We found the place a trampled mess and Joan in the kitchen, inspiringly topless, making scrambled eggs. When we asked where Pierre was she said, “He’s with Frank in Carmel.”
She wrote Frank’s address on a scrap of paper and Nathan and I set off hiking north along Highway One where not a single car went by in either direction for what seemed like hours. Finally a badly wheezing Datsun stopped for us and the longhaired driver asked, “You at Joan’s party last night?

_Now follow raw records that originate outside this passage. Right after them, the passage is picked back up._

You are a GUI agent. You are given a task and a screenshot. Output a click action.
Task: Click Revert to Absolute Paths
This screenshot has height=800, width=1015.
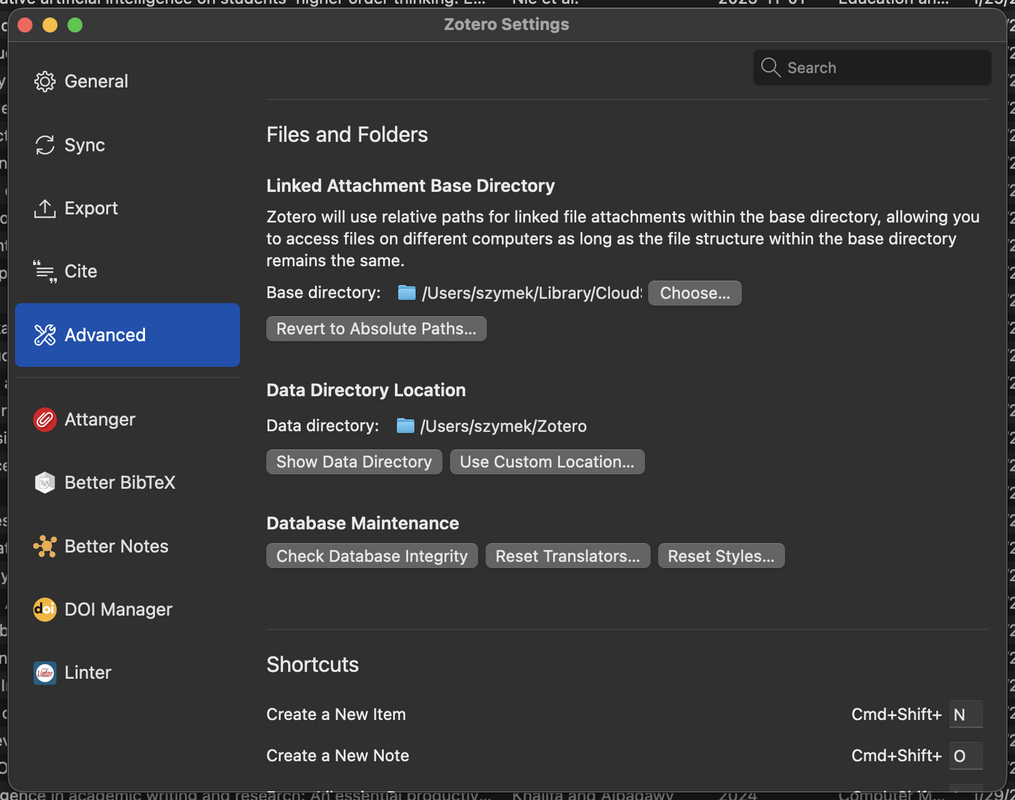[376, 328]
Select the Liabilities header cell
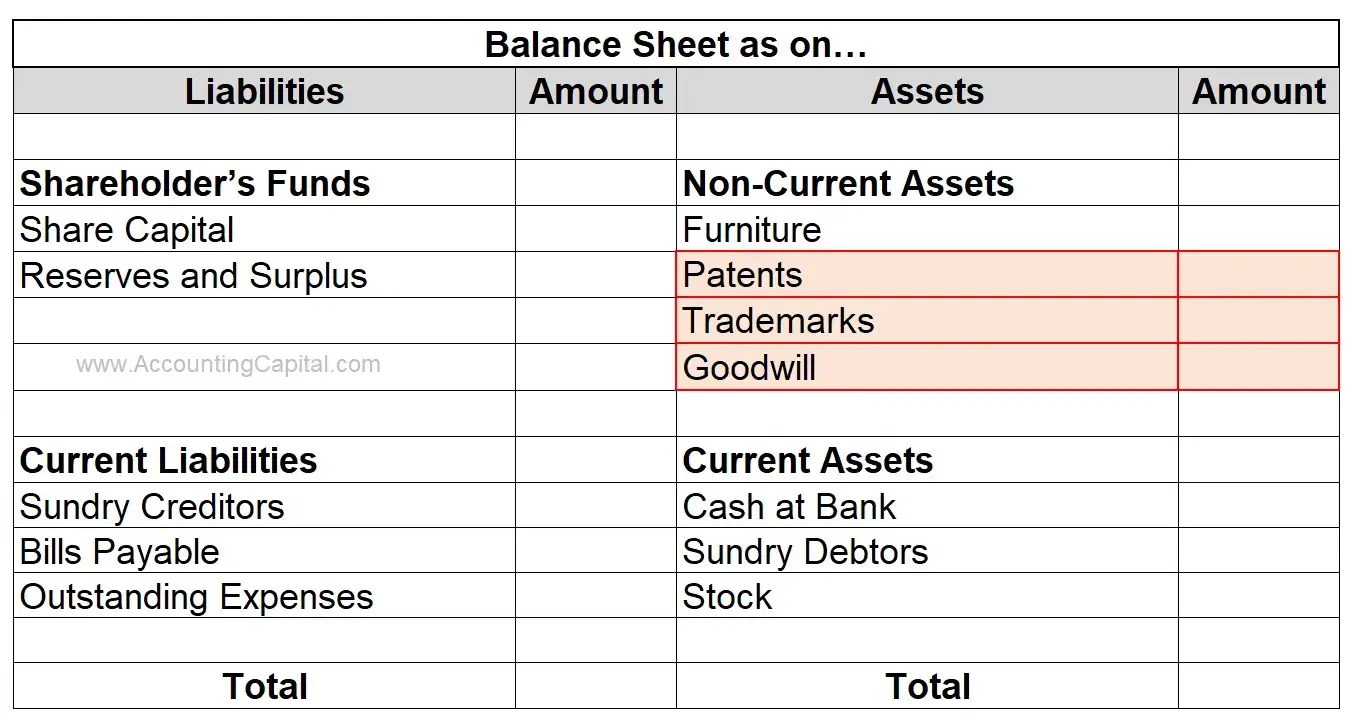The width and height of the screenshot is (1353, 728). point(265,91)
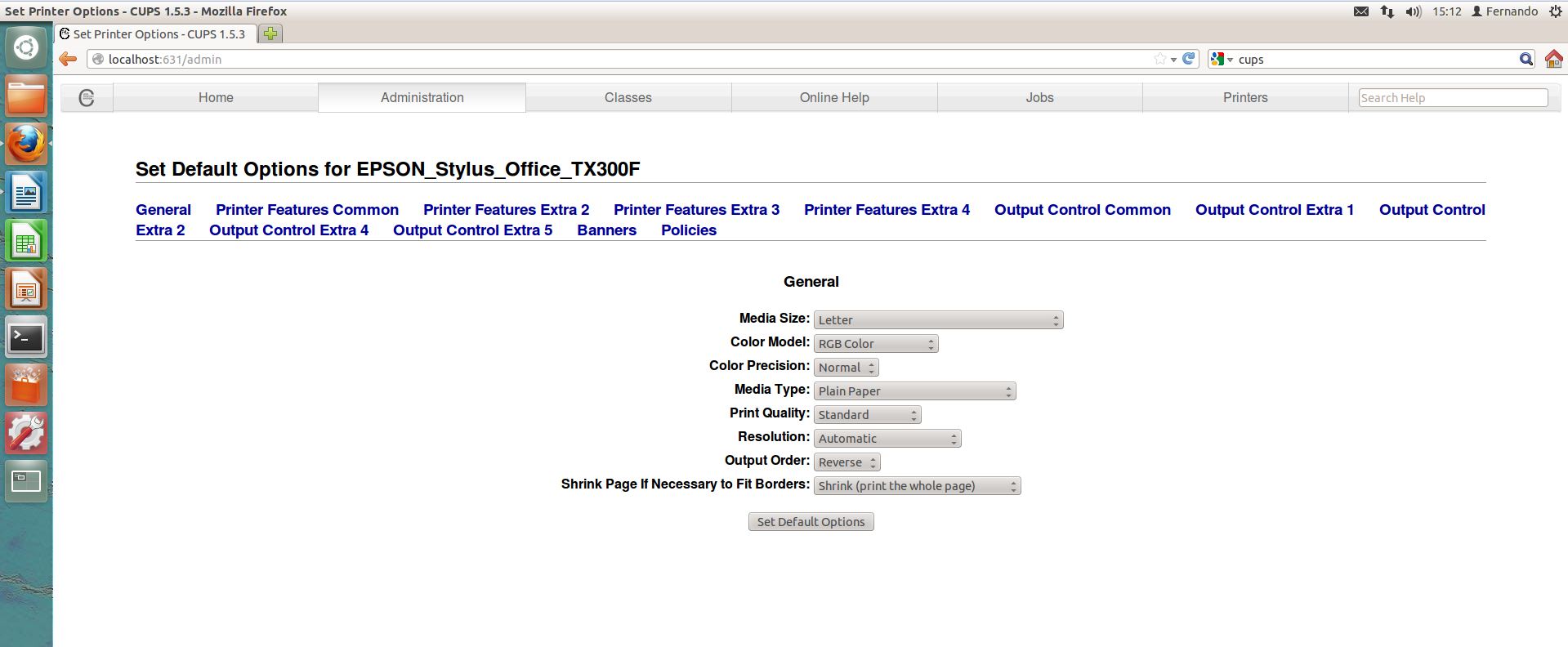Expand the Color Model dropdown

[875, 344]
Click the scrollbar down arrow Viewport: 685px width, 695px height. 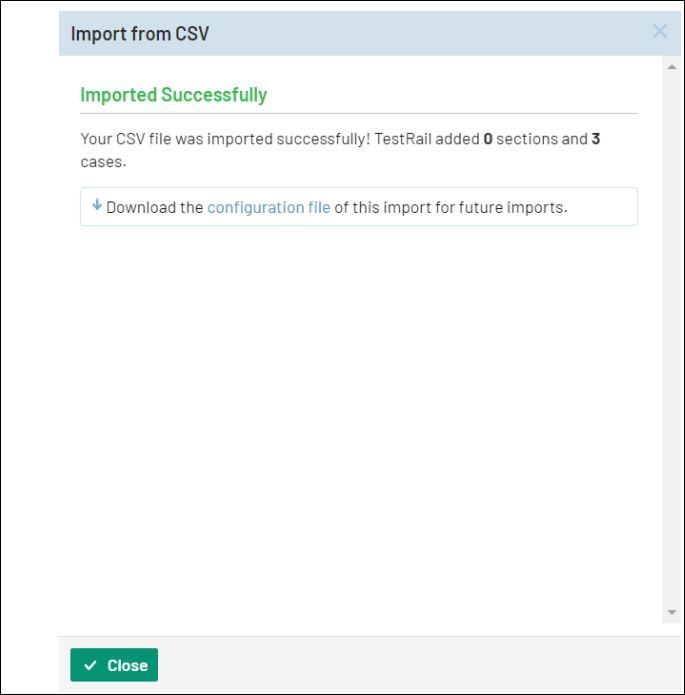coord(672,612)
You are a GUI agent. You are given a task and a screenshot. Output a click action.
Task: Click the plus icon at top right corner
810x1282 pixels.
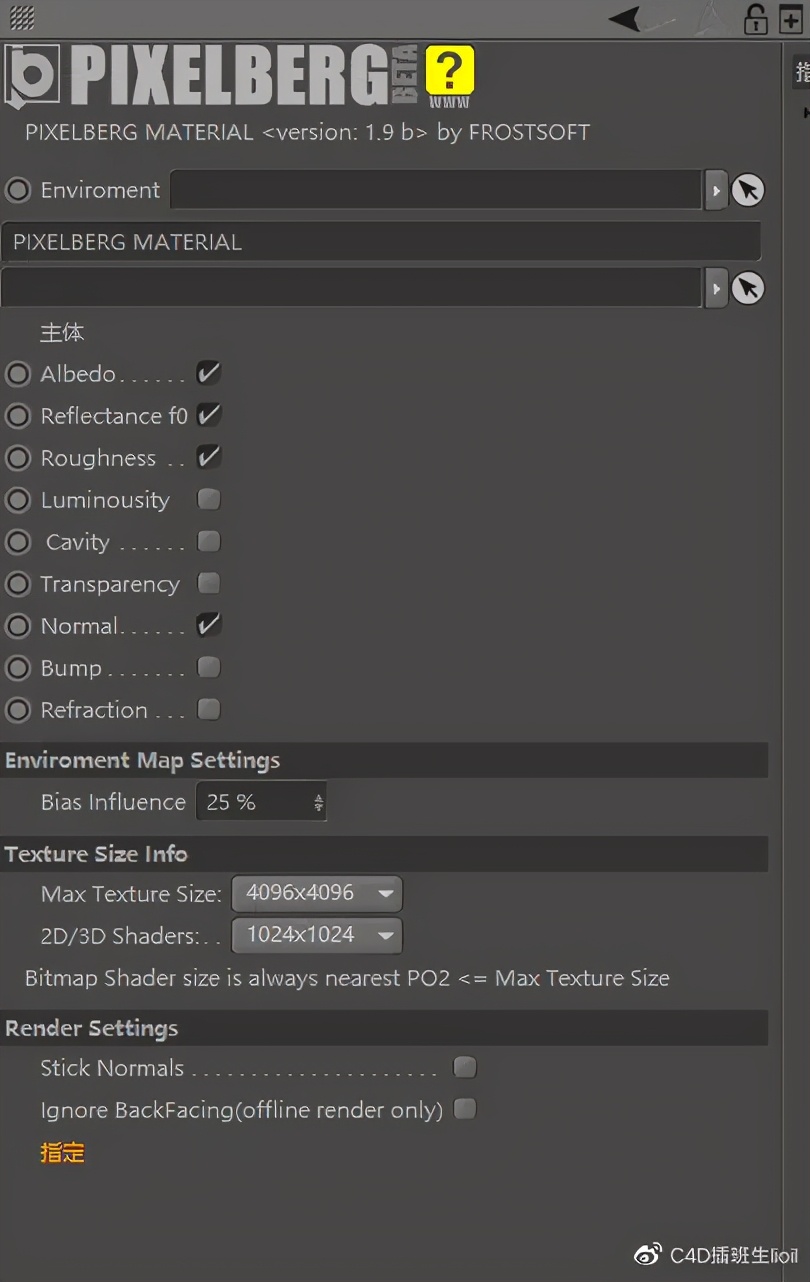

I can’t believe I missed it.”
He then gave us a vivid secondhand account of the party at which, his source reported, a renowned LSD chemist shared his finest with famous writers and musicians and everyone else, the mescaline was mythic, everyone had sex with everyone, and mass enlightenment ensued.
Our ride ended in Carmel Highlands from where we hitched into Carmel proper and called Nathan’s mother from a pay phone, her estimated arrival time four hours.
We had no trouble finding Frank’s house, but we had trouble with Frank. A sallow fellow with lank hair, he stood defiantly in his doorway proclaiming, “Pierre is ill and going to be living with me from now.” He explained that while tripping together, he and Pierre had discovered a deep cosmic affinity spanning many past and future lives.
Returning to central Carmel sans Pierre, Nathan and I were photographed by dozens of tourists who felt certain we two filthy teenagers with backpacks must be that new kind of human they’d heard so much about: the hippy.
Nathan’s mother arrived, we drove with her to Frank’s house, and when Frank tried to stop Nathan’s usually mild-mannered mom from rescuing Pierre, she shouted, “He’s fifteen! You want to go to prison for a very long time?”
So Frank allowed us to collect Pierre and we rode home with our comrade lying comatose in the back of the station wagon. Two days later, Pierre told me he remembered having sex with Sheila, but thereafter everything was a blur, which was probably a good thing.
Seven years later, in 1972, I told this story to a hippy guy from Big Sur. He knew Joan’s place by the name of which there is no record today, and he told me that party was now legend and considered by many people to be the Beginning of Everything.
Nowadays, circa 2015, most of the inhabitants of Carmel and Big Sur are wealthy non-hippies—the politically incorrect place names from olden times erased to expunge the grunge, and oh Kerouac was it ever grungy at Joan’s place in 1965.